Ja, ich finde die Mikrotransaktionen nicht gut, da es durchaus hübsche, kosmetische Gegenstände die Store exklusiv sind, aber auf das Große und Ganze und besonders auf das Endgame bezogen haben die absolut keinen Einfluss auf das Gameplay und geben einem keinerlei Vorteile. Viele schreien "buh, Mikrotransaktionen" und "Pay-2-Win" ohne sich damit auseinander gesetzt zu haben und vergeben schlechte Wertungen.
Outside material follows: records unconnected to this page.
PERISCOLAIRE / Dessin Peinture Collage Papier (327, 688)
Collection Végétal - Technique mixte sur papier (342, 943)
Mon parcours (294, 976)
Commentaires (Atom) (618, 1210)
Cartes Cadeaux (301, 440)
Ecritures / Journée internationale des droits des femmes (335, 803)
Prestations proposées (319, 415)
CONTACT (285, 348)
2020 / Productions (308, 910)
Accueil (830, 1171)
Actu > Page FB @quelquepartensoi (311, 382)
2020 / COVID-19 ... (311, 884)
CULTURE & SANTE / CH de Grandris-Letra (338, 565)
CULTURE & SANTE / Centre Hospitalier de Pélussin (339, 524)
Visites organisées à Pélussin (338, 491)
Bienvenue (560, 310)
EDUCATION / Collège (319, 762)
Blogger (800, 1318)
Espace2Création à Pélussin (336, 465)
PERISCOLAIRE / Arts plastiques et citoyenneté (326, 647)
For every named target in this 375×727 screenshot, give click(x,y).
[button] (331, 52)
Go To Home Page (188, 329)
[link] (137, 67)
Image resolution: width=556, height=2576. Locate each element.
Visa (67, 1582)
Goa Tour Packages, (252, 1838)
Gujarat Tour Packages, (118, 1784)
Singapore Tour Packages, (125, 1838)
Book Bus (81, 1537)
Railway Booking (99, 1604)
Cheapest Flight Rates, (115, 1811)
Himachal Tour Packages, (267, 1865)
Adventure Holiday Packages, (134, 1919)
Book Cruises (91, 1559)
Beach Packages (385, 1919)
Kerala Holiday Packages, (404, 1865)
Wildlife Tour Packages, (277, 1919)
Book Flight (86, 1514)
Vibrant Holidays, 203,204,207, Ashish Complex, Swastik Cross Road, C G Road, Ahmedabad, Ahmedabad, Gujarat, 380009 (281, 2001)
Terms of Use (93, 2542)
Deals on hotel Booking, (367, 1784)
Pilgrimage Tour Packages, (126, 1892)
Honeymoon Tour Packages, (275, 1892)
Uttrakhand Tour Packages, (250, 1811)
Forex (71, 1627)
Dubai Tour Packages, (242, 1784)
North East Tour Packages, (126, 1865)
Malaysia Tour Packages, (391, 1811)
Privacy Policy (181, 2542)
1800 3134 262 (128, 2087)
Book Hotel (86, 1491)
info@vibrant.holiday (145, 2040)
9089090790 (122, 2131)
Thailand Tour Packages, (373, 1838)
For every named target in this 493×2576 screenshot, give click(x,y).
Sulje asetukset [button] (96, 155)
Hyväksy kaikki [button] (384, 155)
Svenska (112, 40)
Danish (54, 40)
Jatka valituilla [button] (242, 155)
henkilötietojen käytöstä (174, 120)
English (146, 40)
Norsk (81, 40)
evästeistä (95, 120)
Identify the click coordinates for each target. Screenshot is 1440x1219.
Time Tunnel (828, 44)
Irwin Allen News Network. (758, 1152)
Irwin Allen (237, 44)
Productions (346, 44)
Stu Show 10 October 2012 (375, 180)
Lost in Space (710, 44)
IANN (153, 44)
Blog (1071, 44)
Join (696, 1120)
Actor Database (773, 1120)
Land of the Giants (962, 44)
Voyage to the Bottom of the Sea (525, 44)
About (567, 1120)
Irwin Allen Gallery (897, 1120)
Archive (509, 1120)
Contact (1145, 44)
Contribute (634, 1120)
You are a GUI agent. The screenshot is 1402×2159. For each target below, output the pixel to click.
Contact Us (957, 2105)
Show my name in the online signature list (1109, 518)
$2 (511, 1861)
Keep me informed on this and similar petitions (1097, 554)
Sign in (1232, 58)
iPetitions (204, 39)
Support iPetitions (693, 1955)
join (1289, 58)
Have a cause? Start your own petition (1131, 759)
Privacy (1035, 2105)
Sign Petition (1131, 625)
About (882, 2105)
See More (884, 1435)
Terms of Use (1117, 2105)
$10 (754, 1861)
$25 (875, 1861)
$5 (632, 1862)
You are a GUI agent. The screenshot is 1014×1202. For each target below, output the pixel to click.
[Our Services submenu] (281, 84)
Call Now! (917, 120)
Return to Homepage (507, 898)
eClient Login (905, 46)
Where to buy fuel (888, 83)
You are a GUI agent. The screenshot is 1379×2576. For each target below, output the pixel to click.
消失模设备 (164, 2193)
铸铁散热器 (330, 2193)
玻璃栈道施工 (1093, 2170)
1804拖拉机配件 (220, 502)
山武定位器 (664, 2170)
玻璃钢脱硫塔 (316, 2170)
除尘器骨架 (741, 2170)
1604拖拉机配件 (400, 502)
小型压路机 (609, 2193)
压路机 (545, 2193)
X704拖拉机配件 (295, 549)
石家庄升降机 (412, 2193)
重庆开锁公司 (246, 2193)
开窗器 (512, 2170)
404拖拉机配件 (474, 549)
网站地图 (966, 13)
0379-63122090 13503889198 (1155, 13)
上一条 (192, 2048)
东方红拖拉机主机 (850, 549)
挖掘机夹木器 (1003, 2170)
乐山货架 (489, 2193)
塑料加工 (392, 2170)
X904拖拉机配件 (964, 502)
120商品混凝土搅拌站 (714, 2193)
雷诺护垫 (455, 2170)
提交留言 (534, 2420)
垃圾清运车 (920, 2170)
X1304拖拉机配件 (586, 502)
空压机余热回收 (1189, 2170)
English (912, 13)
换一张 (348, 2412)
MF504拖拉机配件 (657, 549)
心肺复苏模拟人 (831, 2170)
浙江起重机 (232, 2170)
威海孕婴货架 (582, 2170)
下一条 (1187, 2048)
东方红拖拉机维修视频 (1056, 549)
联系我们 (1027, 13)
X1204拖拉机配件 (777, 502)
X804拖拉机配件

Ich habe heute sogar ein gesponsertes Review gesehen wo sich beschwert wurde, dass die (mittlerweile entfernten) Booster und sonstige Mikrotransaktionen es einem im Spiel nicht leichter machen und wünschen sich "bessere" Mikrotransaktionen wie z.B. das Freischalten der Biwaks (Schnellreisepunkte).

Kritik wie Bugs, nicht so helle KI, das nicht ganz passende Lootsystem, recht leere Welt oder die etwas eintönigen Aktivitäten im Spiel kann ich nachvollziehen und verstehen (vieles wurde aber auch durch den Day-One-Patch bereits verbessert) aber viele tun so als wenn das Spiel die absolute Katastrophe geworden ist. Insgesamt läuft es rund und verbessert fast alle Aspekte von Wildlands. Wer mit Wildlands Spaß hatte (was schon kein echtes Ghost Recon mehr war), der wird auch mit Breakpoint seinen Spaß haben.

Wer sagt den das das so bleibt?
Wenn zu wenig Umsatz generiert wird kann man Preise erhöhen, man braucht mehr Punkte....

aber auch davon abgesehen.
Warum soll man so ein Mist wie ~aktuellen Gearscore und so weiter gut finden.
Ich will mich anschleich, auf meine Fähigkeiten verlassen und nicht auf irgendwelche Punktewerte.

und was ist ein echtes Ghost Recon? Ein verwässertes Rainbow Six?